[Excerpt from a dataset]

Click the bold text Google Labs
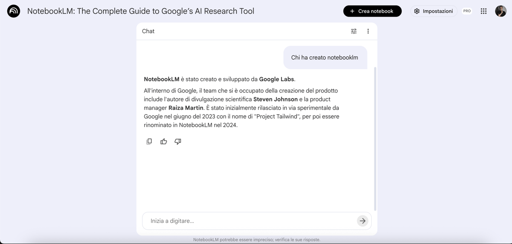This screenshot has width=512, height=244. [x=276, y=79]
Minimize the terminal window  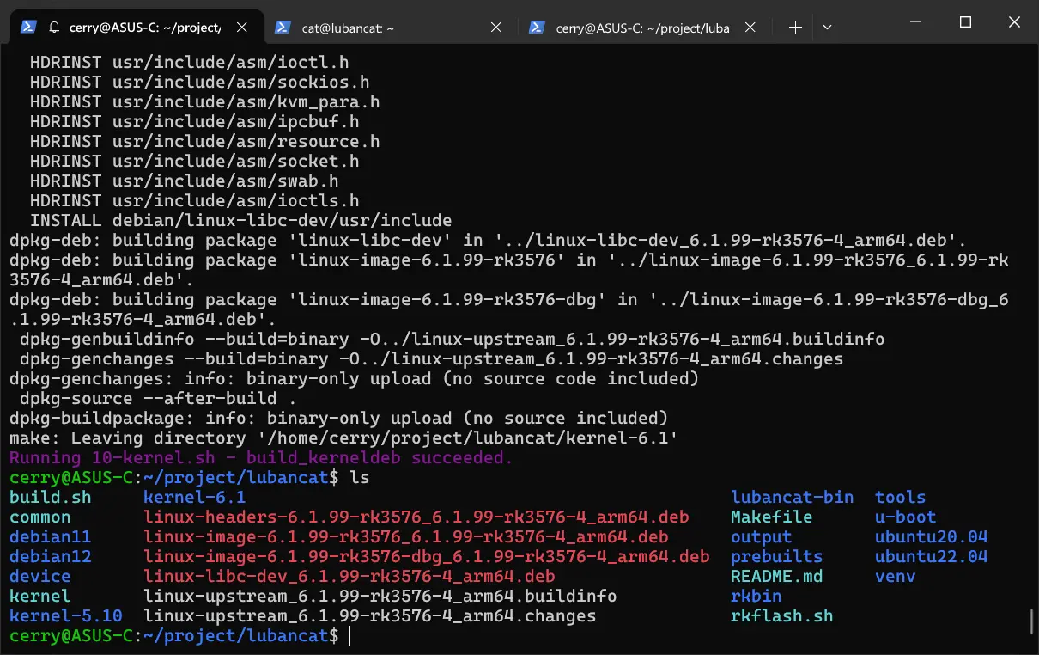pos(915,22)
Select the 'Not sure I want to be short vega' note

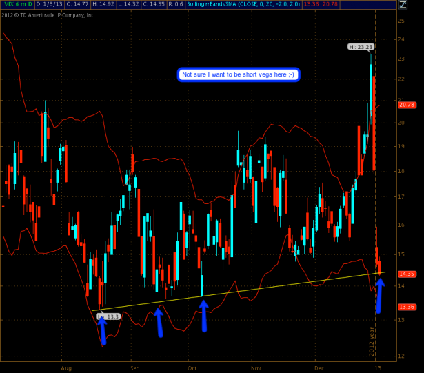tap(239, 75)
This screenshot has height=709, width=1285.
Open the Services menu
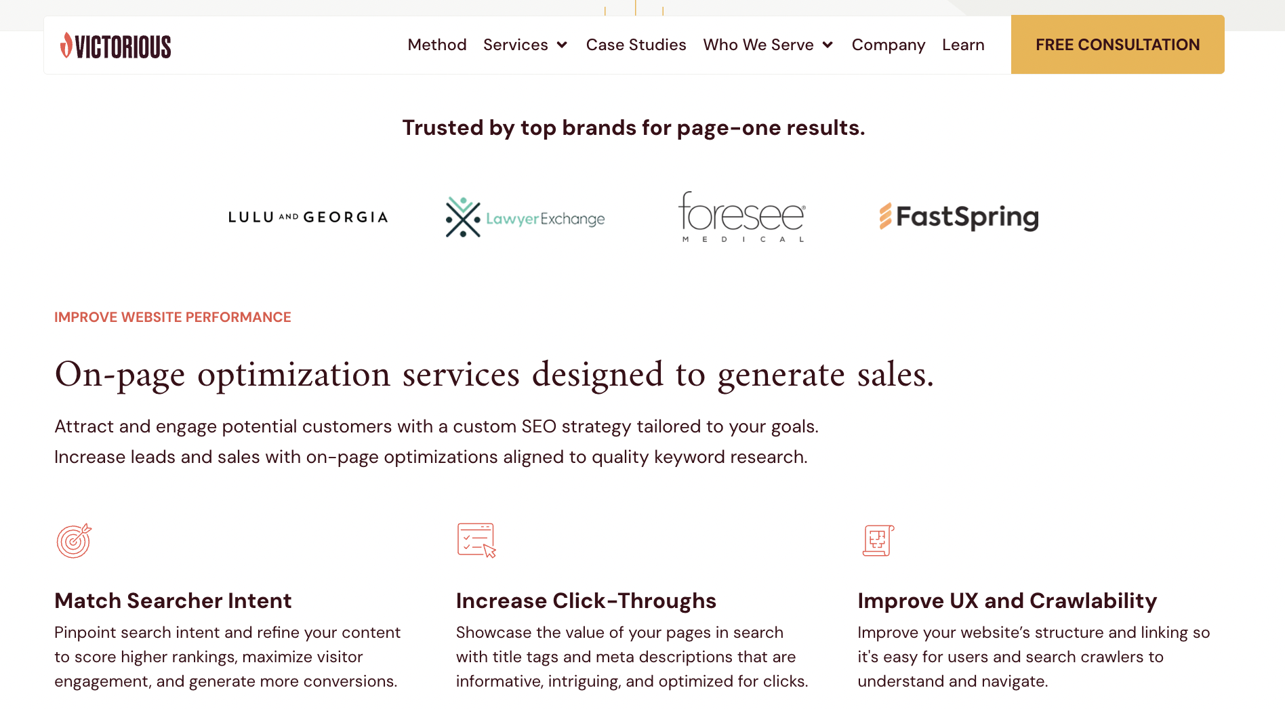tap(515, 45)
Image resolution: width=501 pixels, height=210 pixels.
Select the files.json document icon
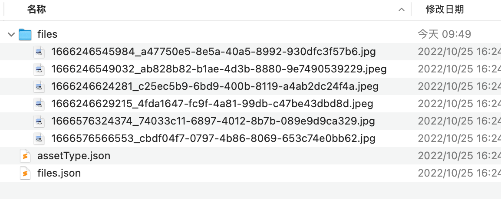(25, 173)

Short task => How many lines in the material above contain the word "Select"? Reply with the number alone.

Answer for the task => 2